__What to do__:
Each entry that follows should be retyped exactly.

-- -- --

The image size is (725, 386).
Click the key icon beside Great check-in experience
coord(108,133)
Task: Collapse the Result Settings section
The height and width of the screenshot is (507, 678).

-- -- --

__Exercise answer__:
The image size is (725, 386).
Click the key icon beside Great check-in experience
coord(108,133)
Task: Collapse the Result Settings section
The height and width of the screenshot is (507, 678).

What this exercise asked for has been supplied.